Biblical objectivity in fiction also means a refusal to portray Christians as perfect and bad guys as utterly devoid of humanity, since we are all made in God's image (even when we deface Him and ourselves). It also means that not every story, or episode within a novel, needs to have an immediate moral point; parts of the Bible are descriptive rather than prescriptive, and Christian novelists can imitate God's inspired writers in this regard.

Around the world today we can see a spectrum of literary criticism. At one end aesthetes prize style and pay no attention to morality. At the other end Islamists, like Marxists, frown on fiction except as a teaching tool. Azar Nafisi's fascinating memoir, Reading Lolita in Tehran (Random House, 2003), shows how Iran's ayatollahs and mini-ayatollahs ban books for the same reasons Stalin and Mao did: Novels have no reason to live unless they advance the interests of dictators, whether Marxocrats or Quranocrats.
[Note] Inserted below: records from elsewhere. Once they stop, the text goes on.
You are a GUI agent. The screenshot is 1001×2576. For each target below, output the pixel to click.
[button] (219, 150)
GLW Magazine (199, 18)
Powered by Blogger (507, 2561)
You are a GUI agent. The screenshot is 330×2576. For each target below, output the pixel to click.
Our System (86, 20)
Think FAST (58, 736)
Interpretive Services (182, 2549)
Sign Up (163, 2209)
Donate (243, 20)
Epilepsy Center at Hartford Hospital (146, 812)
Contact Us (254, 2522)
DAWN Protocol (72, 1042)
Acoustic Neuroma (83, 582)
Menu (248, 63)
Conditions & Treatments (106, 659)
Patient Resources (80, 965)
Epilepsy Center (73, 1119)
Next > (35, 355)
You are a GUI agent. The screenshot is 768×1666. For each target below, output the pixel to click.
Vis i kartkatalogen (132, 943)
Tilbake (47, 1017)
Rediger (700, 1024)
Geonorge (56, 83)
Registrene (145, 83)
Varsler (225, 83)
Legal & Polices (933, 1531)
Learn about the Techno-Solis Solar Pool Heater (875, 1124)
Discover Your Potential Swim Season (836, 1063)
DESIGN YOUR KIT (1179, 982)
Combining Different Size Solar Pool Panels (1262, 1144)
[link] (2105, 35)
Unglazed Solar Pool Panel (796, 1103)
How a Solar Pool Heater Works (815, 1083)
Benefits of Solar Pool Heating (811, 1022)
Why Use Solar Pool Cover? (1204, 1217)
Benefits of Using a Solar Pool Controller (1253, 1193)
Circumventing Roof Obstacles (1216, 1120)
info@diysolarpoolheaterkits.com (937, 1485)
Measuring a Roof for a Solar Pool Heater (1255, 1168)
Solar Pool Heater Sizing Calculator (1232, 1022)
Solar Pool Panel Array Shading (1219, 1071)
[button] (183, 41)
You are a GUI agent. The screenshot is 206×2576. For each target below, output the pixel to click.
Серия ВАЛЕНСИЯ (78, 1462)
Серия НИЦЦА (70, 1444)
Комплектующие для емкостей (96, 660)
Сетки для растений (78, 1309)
An aesthete will take a great novel like The Great Gatsby and look only at Fitzgerald's lapidary lines; a Marxist or Islamist will allow it to be read at universities only if it can be used as instruction in the inequities of capitalism or the perversities of Americans. But Christians should see how style and content work together both to entertain us and to teach us something about the human condition of wanting what we can't have, and trying to impose our own scheme upon God's providence.


Marvin Olasky

Marvin is the former editor in chief of WORLD, having retired in January 2022, and former dean of World Journalism Institute. He joined WORLD in 1992 and has been a university professor and provost. He has written more than 20 books, including Reforming Journalism.